---------- EXTRACT ----------

The worst example of my apparent social failure also happens to be my most recent experience with church. Shortly after my husband and I got married, we started attending a weekly home Bible study of about 12 people. For 18 months, we rarely missed a day, we participated in the discussion, we shared prayer requests (sometimes tearfully), and we made an effort to remember other people's requests and help them when possible. Then, for just one month, we couldn't attend because we were in the middle of buying a home, packing, and moving 15 minutes away. It was slightly disappointing when no one offered to help us move; however, we were both shocked and hurt when not even one person from the Bible study group bothered to rsvp for our open-house party two weeks later, and no one ever contacted us again.
Experiences like that can really damage a person, especially a socially-insecure and introverted person with a lot of church baggage, like me. I would certainly believe that something was seriously wrong with me if it weren't for the meaningful friendships I was able to form with non-Christians at the same time that I was failing with the Christians. And those non-Christian friends have been incredibly generous, patient, kind, supportive, and fun, and they are still an important part of my life today.
Eventually, I realized the insanity of doing the same thing over and over and expecting different results. Why was I wasting one of my precious weekend days every week? I spent my Sunday mornings in church, learning nothing, feeling all the wrong feelings, meeting no one. My head was groggy; my back ached; then I came home to spend my Sunday afternoons depressed and far away from God.
After almost a year without church, I got pregnant. My husband and I briefly considered giving church yet another chance in our lives, for the sake of our future child. After all, I thought, "Who will bring casseroles when I have a baby? Isn't that a part of church culture that I want to keep in my life? I've delivered the meals; now it's my turn to receive them." We even tried a few churches, but we just couldn't force ourselves to play that game again.
When our little baby was born, our non-Christian friends celebrated with us and helped us with meals.
I used to feel sad at the thought of my child growing up without a good church community, the kind I always wanted to have. Now, I have trouble with the thought of sending my sweet little boy into Sunday school to learn about truly horrible things that are not appropriate for children. I don't want him to think about human sacrifice, torture, murder, genocide, and God's anger, not even in simplified kid terms. Even the subtle church-culture messages worry me now: I don't want him to get used to the lack of economic, ethnic, and lifestyle diversity; I don't want him to grow up with the idea that Christianity is only done "right" by middle-class white heterosexual Republican families.
I would love to hear from others who have come out of fundamentalism and are raising children with or without God; how are you handling church and religion with your kids?

---------- INPUT DATA ----------

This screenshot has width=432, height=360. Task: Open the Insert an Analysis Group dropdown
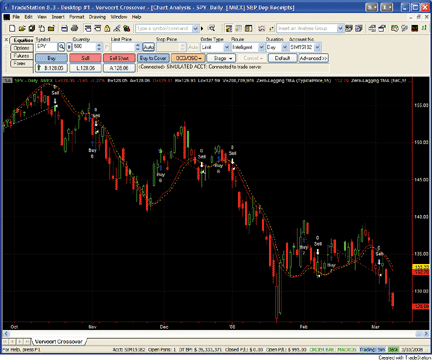(x=310, y=28)
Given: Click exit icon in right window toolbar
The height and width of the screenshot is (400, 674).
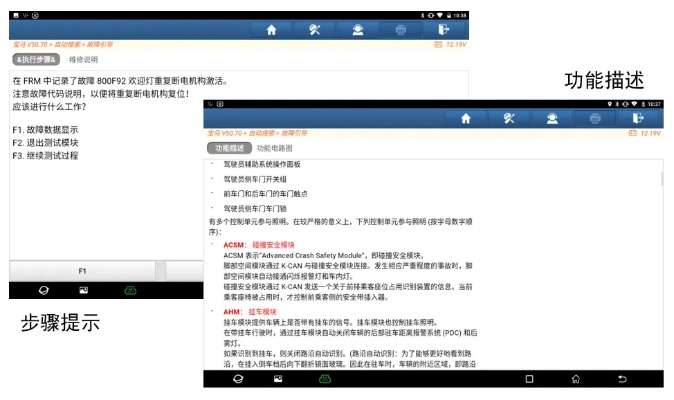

----------

> [EXPLORE THE MATERIAL]:
1/ Reproduce everything in the essay from "When our little" down to "heterosexual Republican families.".
2/ Answer these questions from the essay:
(a) About how many people attended the weekly home Bible study?
(b) How far away did the couple move?
(c) Who helped with meals after the baby was born?
The data above is not needed for any of this work.

> [SOLUTIONS PER TASK]:
1/
When our little baby was born, our non-Christian friends celebrated with us and helped us with meals.
I used to feel sad at the thought of my child growing up without a good church community, the kind I always wanted to have. Now, I have trouble with the thought of sending my sweet little boy into Sunday school to learn about truly horrible things that are not appropriate for children. I don't want him to think about human sacrifice, torture, murder, genocide, and God's anger, not even in simplified kid terms. Even the subtle church-culture messages worry me now: I don't want him to get used to the lack of economic, ethnic, and lifestyle diversity; I don't want him to grow up with the idea that Christianity is only done "right" by middle-class white heterosexual Republican families.

2/
(a) About 12 people.
(b) 15 minutes away.
(c) Their non-Christian friends.